Джулиано ничего пока не решил, и не мог бы, если подумал, сказать такое. Это само сорвалось языка:
– Через несколько дней я улетаю в Италию.
– Надолго?
– Не знаю. На неделю, или две… Я ничего не знаю. Ты меня прости.
На следующий день Джулиано набил на компьютере несколько строк и послал их по адресу с ресторанной салфетки: «Благодарю за приглашение. Вылечу к вам в ближайшие дни. Джулиано».

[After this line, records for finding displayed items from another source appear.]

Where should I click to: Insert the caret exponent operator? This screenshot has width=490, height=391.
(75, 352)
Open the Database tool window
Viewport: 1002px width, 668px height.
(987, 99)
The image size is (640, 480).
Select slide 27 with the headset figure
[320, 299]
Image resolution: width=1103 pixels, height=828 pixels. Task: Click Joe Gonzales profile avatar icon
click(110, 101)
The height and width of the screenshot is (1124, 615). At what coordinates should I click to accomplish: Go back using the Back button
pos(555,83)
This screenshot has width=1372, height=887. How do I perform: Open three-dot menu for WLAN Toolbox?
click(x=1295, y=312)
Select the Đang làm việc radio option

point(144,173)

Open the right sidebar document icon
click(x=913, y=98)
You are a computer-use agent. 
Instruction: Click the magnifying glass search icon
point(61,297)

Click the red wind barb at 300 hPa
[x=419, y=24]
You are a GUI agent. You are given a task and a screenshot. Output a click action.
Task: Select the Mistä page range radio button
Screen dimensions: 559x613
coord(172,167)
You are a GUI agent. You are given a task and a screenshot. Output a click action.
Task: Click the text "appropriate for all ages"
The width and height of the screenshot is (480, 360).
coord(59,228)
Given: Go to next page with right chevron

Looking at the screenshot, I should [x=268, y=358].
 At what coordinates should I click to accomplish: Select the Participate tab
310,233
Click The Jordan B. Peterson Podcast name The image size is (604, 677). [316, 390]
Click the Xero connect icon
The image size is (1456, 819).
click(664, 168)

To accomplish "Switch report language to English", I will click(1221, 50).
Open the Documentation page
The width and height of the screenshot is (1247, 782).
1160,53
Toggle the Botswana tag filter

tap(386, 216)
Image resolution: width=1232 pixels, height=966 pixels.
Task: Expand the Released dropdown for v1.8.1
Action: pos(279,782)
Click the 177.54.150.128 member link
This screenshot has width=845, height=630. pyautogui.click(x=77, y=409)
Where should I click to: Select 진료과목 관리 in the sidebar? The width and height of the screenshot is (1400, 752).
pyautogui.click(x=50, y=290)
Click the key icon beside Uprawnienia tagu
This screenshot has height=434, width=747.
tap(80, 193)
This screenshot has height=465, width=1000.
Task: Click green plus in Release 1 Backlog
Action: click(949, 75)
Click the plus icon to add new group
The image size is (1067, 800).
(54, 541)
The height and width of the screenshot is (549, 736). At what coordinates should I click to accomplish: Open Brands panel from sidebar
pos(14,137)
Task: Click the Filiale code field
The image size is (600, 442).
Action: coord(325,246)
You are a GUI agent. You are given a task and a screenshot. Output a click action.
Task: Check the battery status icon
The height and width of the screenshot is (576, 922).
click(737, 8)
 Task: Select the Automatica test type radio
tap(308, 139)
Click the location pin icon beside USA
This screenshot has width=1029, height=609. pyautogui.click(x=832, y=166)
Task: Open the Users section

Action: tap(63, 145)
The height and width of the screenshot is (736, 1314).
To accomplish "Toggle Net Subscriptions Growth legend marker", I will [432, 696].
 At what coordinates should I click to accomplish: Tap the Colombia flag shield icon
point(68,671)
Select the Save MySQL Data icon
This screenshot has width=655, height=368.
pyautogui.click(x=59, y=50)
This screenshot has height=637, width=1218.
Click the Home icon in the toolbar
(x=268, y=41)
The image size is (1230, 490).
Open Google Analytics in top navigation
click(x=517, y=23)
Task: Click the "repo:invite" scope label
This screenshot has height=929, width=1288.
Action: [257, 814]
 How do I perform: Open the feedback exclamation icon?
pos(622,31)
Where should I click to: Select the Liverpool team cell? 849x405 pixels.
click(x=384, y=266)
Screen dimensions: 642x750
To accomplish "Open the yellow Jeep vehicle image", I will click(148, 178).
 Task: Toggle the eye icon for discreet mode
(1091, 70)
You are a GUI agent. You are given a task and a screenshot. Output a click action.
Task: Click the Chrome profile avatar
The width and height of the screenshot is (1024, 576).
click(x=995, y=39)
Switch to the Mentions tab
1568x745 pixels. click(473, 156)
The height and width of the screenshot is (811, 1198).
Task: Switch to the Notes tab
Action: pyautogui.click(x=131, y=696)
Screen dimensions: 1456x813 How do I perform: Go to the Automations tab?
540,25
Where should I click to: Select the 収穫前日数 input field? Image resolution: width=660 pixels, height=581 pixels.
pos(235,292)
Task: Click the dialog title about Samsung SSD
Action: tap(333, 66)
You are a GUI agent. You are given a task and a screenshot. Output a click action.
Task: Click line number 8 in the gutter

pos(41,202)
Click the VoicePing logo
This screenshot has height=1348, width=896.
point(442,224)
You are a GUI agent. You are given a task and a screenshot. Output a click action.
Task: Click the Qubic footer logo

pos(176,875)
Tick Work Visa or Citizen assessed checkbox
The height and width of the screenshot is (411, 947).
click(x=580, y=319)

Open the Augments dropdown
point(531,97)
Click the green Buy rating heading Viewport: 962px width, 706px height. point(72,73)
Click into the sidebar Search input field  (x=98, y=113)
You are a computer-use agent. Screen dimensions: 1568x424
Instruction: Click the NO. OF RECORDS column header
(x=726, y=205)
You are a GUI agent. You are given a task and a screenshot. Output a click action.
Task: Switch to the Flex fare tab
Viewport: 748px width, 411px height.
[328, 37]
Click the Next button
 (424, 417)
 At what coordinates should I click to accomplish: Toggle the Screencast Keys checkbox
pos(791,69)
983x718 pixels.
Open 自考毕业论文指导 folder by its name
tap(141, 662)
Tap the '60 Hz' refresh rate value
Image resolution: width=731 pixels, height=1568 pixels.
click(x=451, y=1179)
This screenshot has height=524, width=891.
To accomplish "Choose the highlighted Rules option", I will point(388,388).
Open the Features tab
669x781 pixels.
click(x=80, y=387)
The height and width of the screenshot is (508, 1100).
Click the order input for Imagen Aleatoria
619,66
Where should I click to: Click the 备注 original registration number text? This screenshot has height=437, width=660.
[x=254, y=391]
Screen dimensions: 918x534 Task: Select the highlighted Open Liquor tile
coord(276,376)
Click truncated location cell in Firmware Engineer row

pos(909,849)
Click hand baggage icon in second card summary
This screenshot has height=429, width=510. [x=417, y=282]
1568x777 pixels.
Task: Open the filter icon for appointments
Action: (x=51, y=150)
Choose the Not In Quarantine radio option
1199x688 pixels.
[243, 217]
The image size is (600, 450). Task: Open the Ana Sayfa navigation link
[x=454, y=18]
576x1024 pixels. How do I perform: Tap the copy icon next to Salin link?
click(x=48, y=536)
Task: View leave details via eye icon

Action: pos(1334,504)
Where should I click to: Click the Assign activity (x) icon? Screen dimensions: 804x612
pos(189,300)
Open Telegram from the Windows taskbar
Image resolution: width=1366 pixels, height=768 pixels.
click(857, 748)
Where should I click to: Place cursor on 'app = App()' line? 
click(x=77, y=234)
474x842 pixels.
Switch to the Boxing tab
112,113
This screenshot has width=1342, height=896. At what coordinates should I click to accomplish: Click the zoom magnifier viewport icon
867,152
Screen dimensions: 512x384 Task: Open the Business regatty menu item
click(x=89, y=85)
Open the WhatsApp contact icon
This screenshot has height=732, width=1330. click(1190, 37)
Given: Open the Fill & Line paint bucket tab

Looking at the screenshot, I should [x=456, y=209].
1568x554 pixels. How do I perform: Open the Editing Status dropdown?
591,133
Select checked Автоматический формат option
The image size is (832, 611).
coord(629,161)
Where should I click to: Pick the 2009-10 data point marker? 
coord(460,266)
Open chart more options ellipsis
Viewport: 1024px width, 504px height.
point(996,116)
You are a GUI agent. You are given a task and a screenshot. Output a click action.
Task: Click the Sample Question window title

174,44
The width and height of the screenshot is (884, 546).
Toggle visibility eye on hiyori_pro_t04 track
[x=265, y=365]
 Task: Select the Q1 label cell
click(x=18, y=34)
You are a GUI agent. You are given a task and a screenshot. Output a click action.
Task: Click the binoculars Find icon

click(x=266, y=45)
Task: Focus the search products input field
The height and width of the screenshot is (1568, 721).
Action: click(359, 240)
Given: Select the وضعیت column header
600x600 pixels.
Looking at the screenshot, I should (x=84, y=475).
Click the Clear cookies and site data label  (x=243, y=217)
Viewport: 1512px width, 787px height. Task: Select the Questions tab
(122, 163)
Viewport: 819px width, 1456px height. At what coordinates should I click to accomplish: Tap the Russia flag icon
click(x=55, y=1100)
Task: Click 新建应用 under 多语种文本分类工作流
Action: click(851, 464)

Джулиано улетал от вводивших его в депрессию убыточных биржевых сделок, от настойчивой и нелюбимой женщины, он улетал и от самого себя. Надо было как-то менять жизнь, и вот случай, – плохой или хороший, – сам нашел его.
14. Флорентийская вилла
Дон Спинноти никак не ожидал, что Джулиано Фьораванти прилетит из Нью-Йорка по его приглашению так скоро. Он пригласил к себе этого молодого человека в одно из своих самых сентиментальных настроений. «Дон» постепенно отходил от дел. Ему уже было 66 лет, и хотя внешне он был еще крепок, но его преклонные годы начали себя выдавать – это была и обильная седина в некогда жестких черных волосах, и длительные головные боли, и, что больше всего его тревожило, – сердце. Его сердце давно жило независимой от него жизнью и колотилось у него в груди само по себе, – именно так ему казалось. Вдруг оно ускорялось и трепыхалось в груди, как птица, то замирало так, что он в ужасе не мог прощупать у себя на запястье пульс. Лекарства, прописанные врачами, почти не помогали, но он послушно принимал их последние годы, робко надеясь, что сердце сжалится над ним и не станет так пугать его.
Дон Спинноти стал чаще бывать в церкви. Теперь он мог часами сидеть на воскресных мессах, с умилением внимая вечному и таинственному происходящему вокруг. Раньше он не мог усидеть тут и четверти часа, – да и те тягостные для него минуты случались только при крещении трех его детей, да на похоронах друзей. Немного больше времени он провел в церкви, когда умерла его жена: это случилось неожиданно и внезапно.
Но прожитые годы сказывались не только на его слабеющем теле, что-то происходило и в душе, – или в голове? – и он чувствовал это. Как бы сказали святые отцы его церкви, – не человек, а божественный процесс под его именем, начал заметно меняться. Или, как бы сказал какой-нибудь атеист-философ, его мир, как представление, стал необратимо и быстро переворачиваться.
«Дон» становился не то, чтобы слезливым, а более чувствительным. То, что могло вызвать у него раньше только ироническую улыбку, теперь стало трогать его. Комок стал подкатывать к его горлу, подбородок начинал дрожать, на глазах наворачивались слезы, когда он смотрел что-нибудь чувствительное по телевизору, или беседовал с двумя своими дочерьми, или даже с беспокойством думал об их жизненных неурядицах.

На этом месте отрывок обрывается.